_ACTIVITY_.
Return, unchanged and with no pictures, the lines below from the very first through the one that contains "Given: Click the Basics section heading".

Collected data:
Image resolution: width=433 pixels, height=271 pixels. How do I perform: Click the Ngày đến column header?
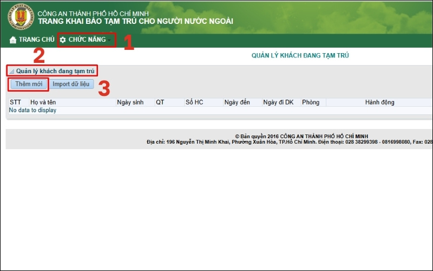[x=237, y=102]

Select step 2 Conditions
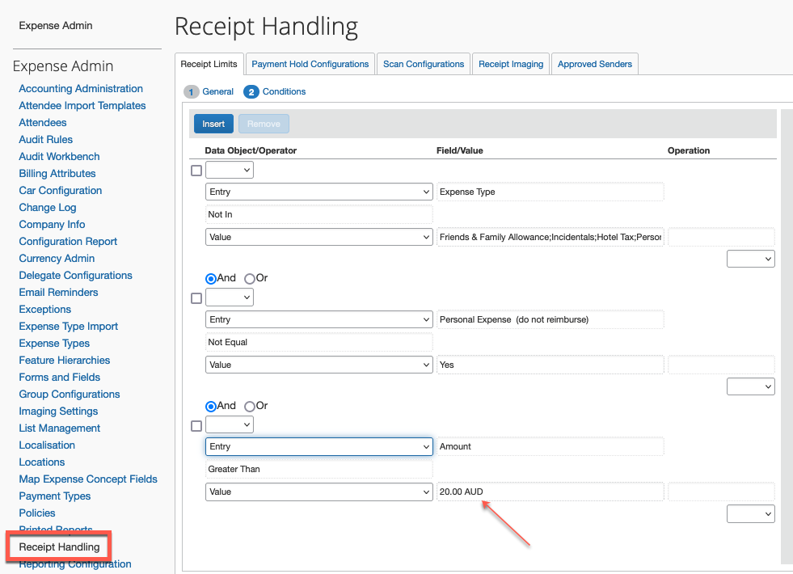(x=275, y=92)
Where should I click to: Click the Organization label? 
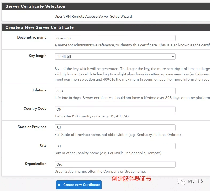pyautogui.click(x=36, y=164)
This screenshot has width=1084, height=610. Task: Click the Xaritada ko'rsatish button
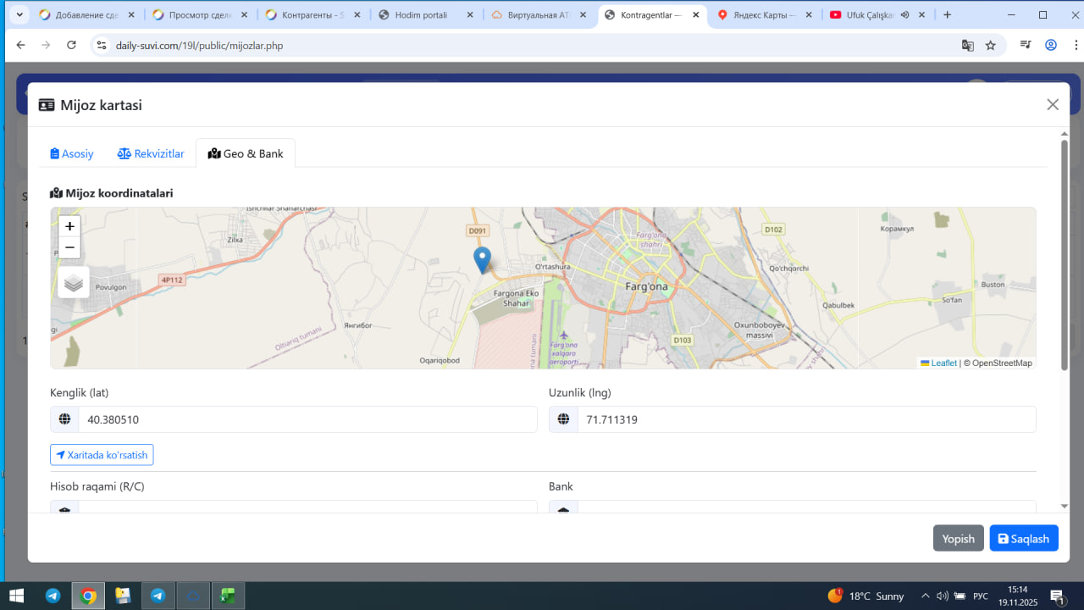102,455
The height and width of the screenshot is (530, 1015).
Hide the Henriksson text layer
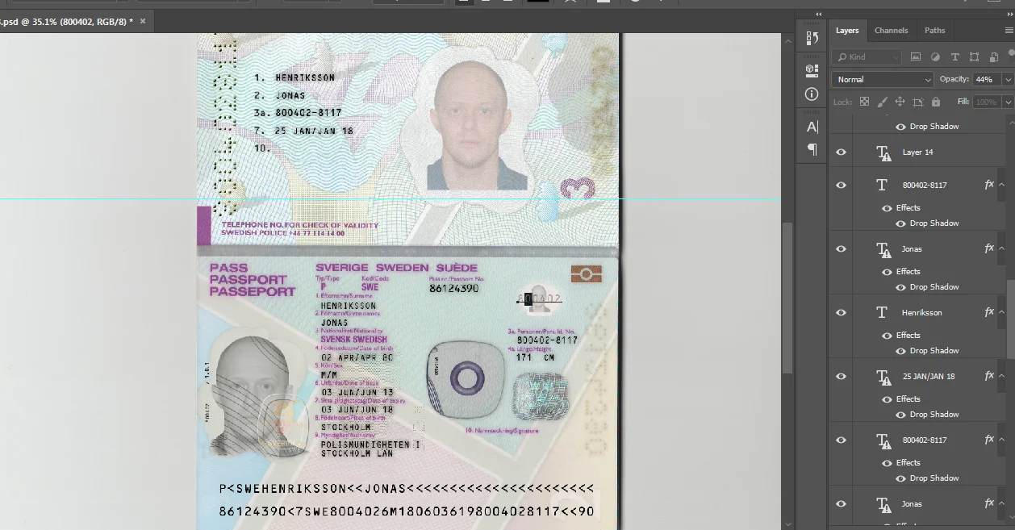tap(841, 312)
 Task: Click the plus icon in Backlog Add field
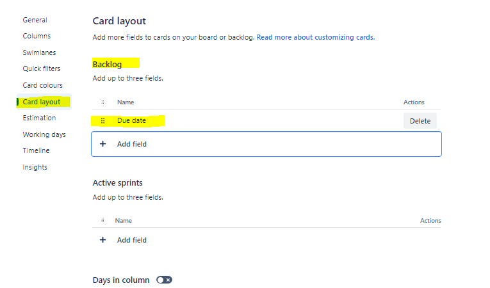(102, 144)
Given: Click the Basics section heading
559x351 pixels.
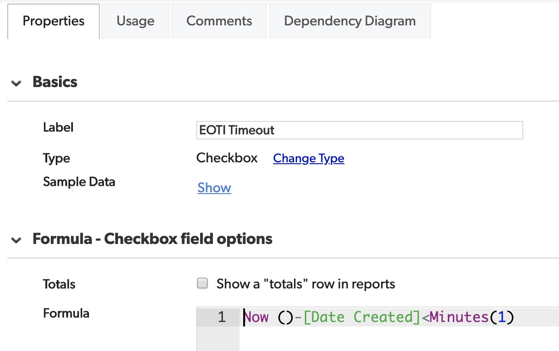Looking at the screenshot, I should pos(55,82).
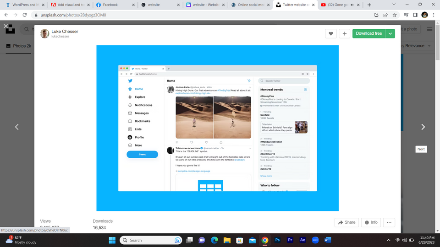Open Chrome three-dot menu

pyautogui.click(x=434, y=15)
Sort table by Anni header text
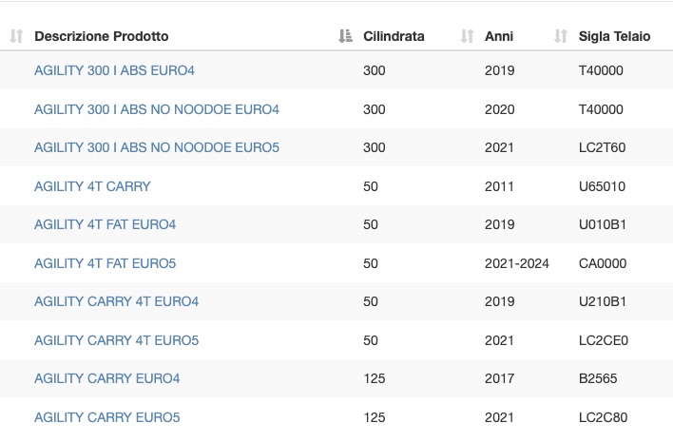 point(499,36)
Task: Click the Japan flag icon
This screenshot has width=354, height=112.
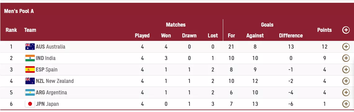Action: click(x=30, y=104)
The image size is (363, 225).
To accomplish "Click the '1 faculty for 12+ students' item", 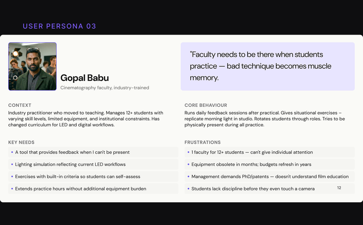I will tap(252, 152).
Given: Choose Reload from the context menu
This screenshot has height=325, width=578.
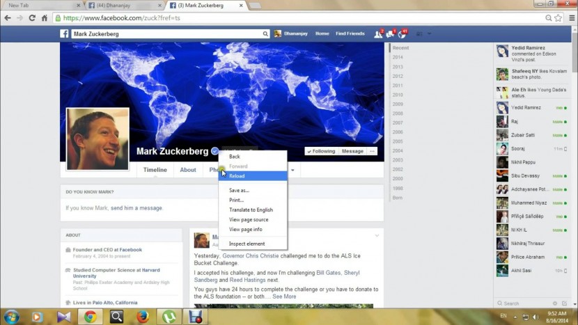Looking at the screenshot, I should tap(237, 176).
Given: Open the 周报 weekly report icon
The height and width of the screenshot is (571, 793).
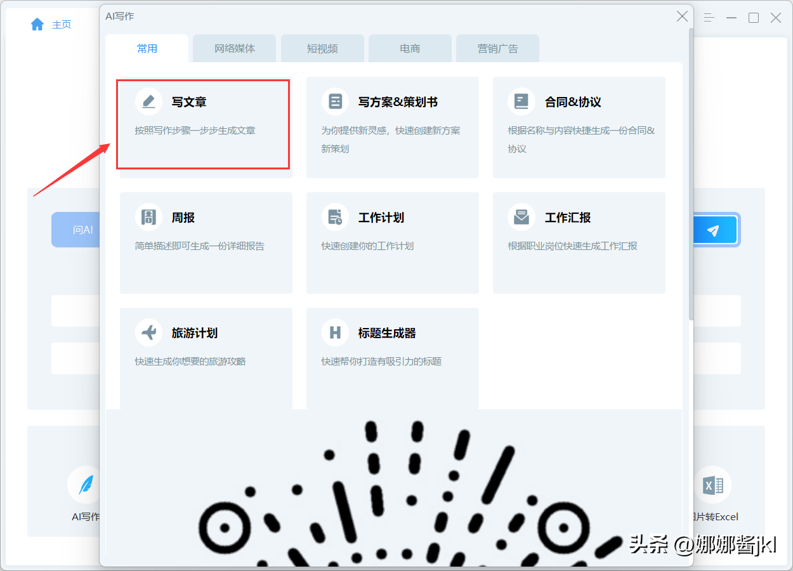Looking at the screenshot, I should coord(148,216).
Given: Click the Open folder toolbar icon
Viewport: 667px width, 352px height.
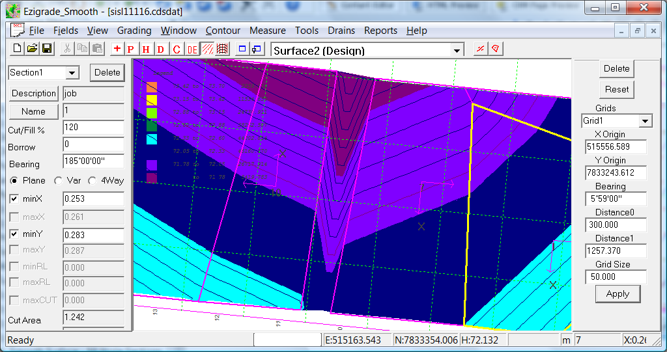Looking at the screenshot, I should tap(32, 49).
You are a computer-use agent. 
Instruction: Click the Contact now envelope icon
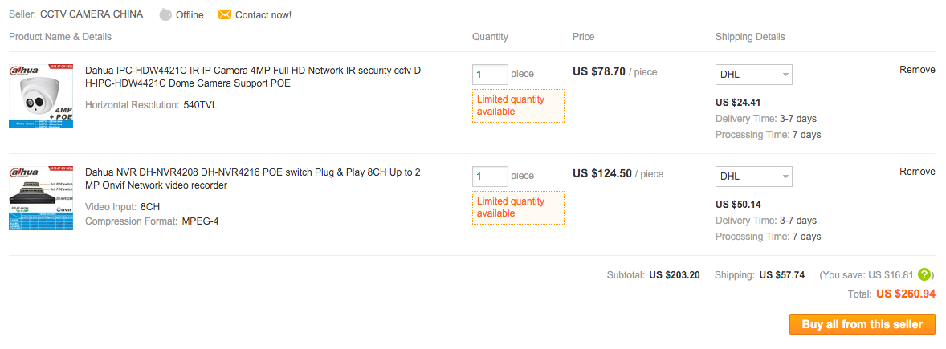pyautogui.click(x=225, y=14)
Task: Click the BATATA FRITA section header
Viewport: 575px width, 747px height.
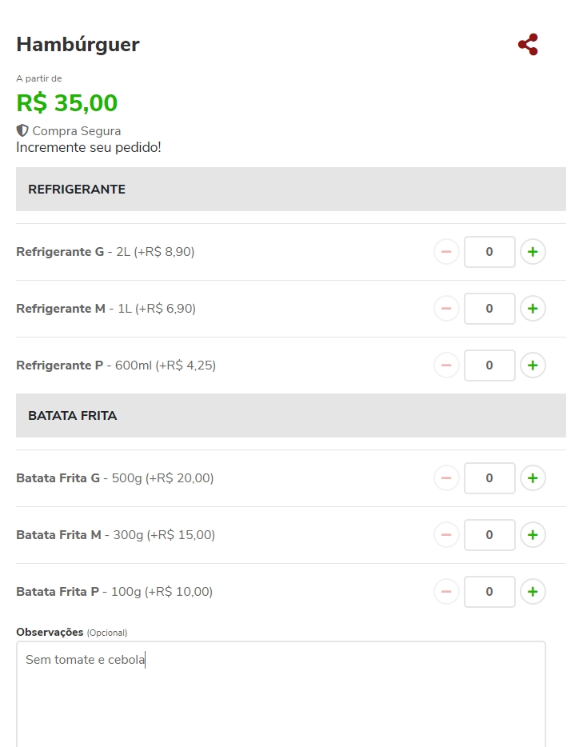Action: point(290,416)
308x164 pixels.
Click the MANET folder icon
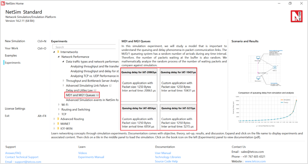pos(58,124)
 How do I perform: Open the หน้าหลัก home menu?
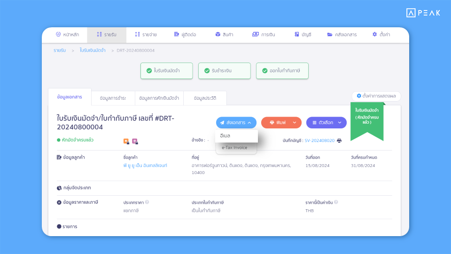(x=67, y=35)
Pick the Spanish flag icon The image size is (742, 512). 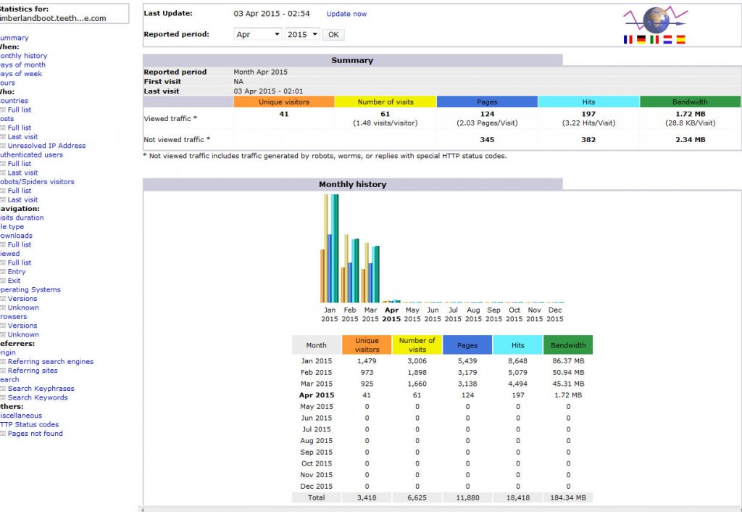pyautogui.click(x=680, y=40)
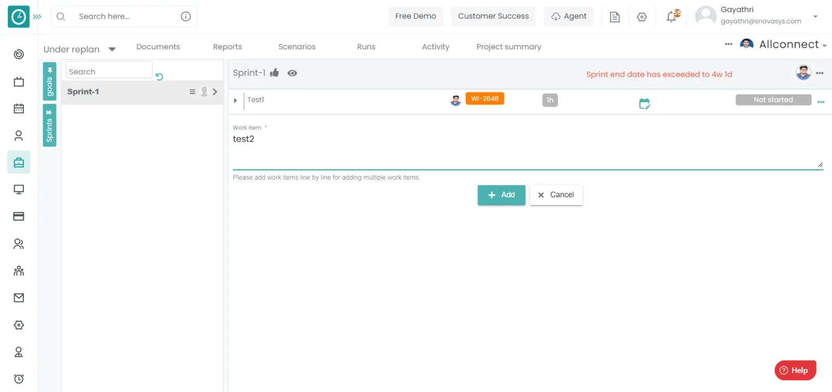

_TASK RESULT_.
Image resolution: width=433 pixels, height=271 pixels. How do I perform: Click the Ngày đến column header?
[x=237, y=102]

Select step 2 Conditions
(x=275, y=92)
Where should I click to: Click the Organization label? 
pyautogui.click(x=36, y=164)
This screenshot has width=1084, height=610. Task: Click the Xaritada ko'rsatish button
102,455
The height and width of the screenshot is (530, 1015).
Hide the Henriksson text layer
tap(841, 312)
 Task: Click the plus icon in Backlog Add field
(102, 144)
Given: Click the Basics section heading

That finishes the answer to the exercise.